“Acquisition from Fairy Mountain,” Shi Xinji solo exhibition
AYE Gallery (Room 601, Unit 3, Yonghe Garden, Dongcheng, Beijing) Mar 3 – May 8, 2013
What is the effect when an exhibition is recommended? Of course, it depends on the source: if one values their judgement, expectations are lighted — a will to like it, even, conscious or unconscious. If not — and before one has even seen it — a flat feeling might develop around the show in question, similar to that of receiving a compliment on an outfit from someone whose taste one dislikes. “Acquisition from Fairy Mountain” falls into the former category — a fortunate thing in view of an exhibition title that does little to ignite the passions.
A modest arrangement of works in AYE Gallery represents the first solo show for 34-year-old artist Shi Xinji. Facing the entrance to the gallery are two paintings — an odd couple, aptly paired. On the right, an appealing picture of a bear smiling raptly out from a small 60 x 50 cm canvas (this is “Distant Mountain,” 2011); to its left, a large painting with a similarly low horizon line dividing a strong orange backdrop and red ground on which stands a figure of Van Gogh (“Van Gogh Hillman,” 2009). One describes “a figure” of the artist — certainly an uncharacteristic portrayal. The head is recognizable from Van Gogh’s many self-portraits; large, heavy eyes and the dark, angular outline of the right cheek, hair ploughed back above a thick red beard and definite nose. This serious mask is contested utterly, however, by the bright green suit and psychedelic-patterned shirt below it which make this familiar visage tragicomic; black round-toed boots, dark fingernails and a stiff, slightly too-small body complete this awkward image, torn between 1970s flaunt and art history’s vast, sober mound. At the feet of the painter to the left is a strange blue hedgehog, framed by a red semi-circular sunset — an element one is inclined not to try to construe.

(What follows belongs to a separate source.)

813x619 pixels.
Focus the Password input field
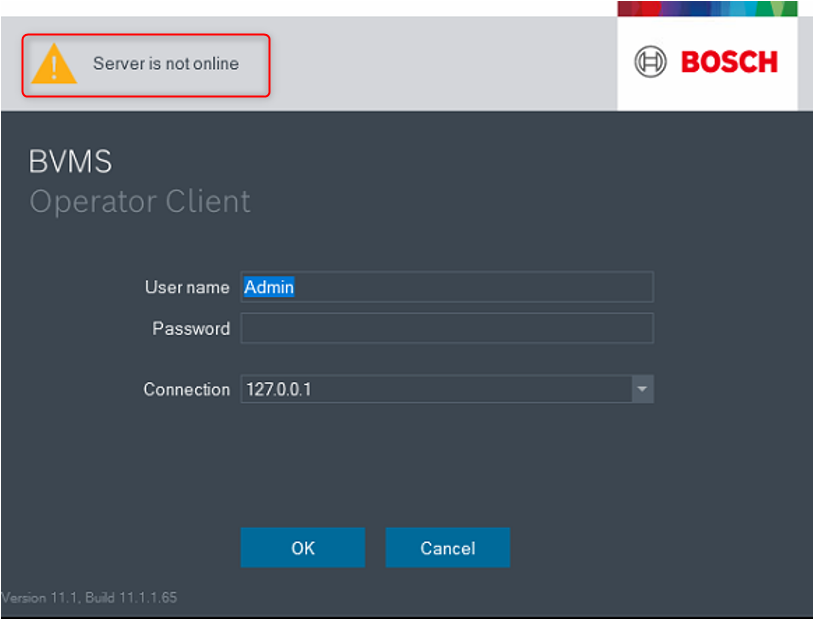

The exhibition unfolds into slower-acting canvases depicting landscape, flora and fauna in Shi’s particular animist mode. “East Garden” is an aqua-hued scene of creatures congregating around a tree with a dark trunk. The paint has a spongy texture which rather befits the benign appearance of the animals; they share the same beady eyes and untroubled expressions, content in their greenish pelts – the scene is a communion of color and creatures, as if all are bathed in the same light, both literal and metaphorical. For some it may be too naïve, but this painting, like certain others in the show, emanates a pleasant mood which there seems no reason not to accept. Nearby are two large canvases (both called “The South Mountain,” 2012), each containing lurid nocturnal views of rocky mountainsides peopled with spare trees in the foreground, peaks and pines behind. The unusual purple and mauve tones here lend interest, as does the ethereal effect of yellow highlights around tree branches in the left hand panel. A red-eyed monkey, seemingly large, might remind one loosely of Rousseau’s animal-characters peering from their ample habitats. Another of the paintings exemplifies the simpler manner in which the artist chooses sometimes to paint plants and rocks — “Immortal Fruits” (2008), in which a few boulders flank a delicate plant, fruit hanging from a branch calmly unfinished by the painter’s hand, left merely sketched in in orange.

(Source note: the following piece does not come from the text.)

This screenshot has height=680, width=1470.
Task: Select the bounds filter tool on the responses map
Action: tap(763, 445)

There is a clear will amongst these works to evoke the spirit of a natural world to which the artist feels attuned. This spiritual reach may not grasp their every viewer; nonetheless, one is drawn to the anomalous character of the Van Gogh image, as well as the natural scenes which are not without their own artistry and affect. Beyond anything more complex, one is compelled to enjoy them.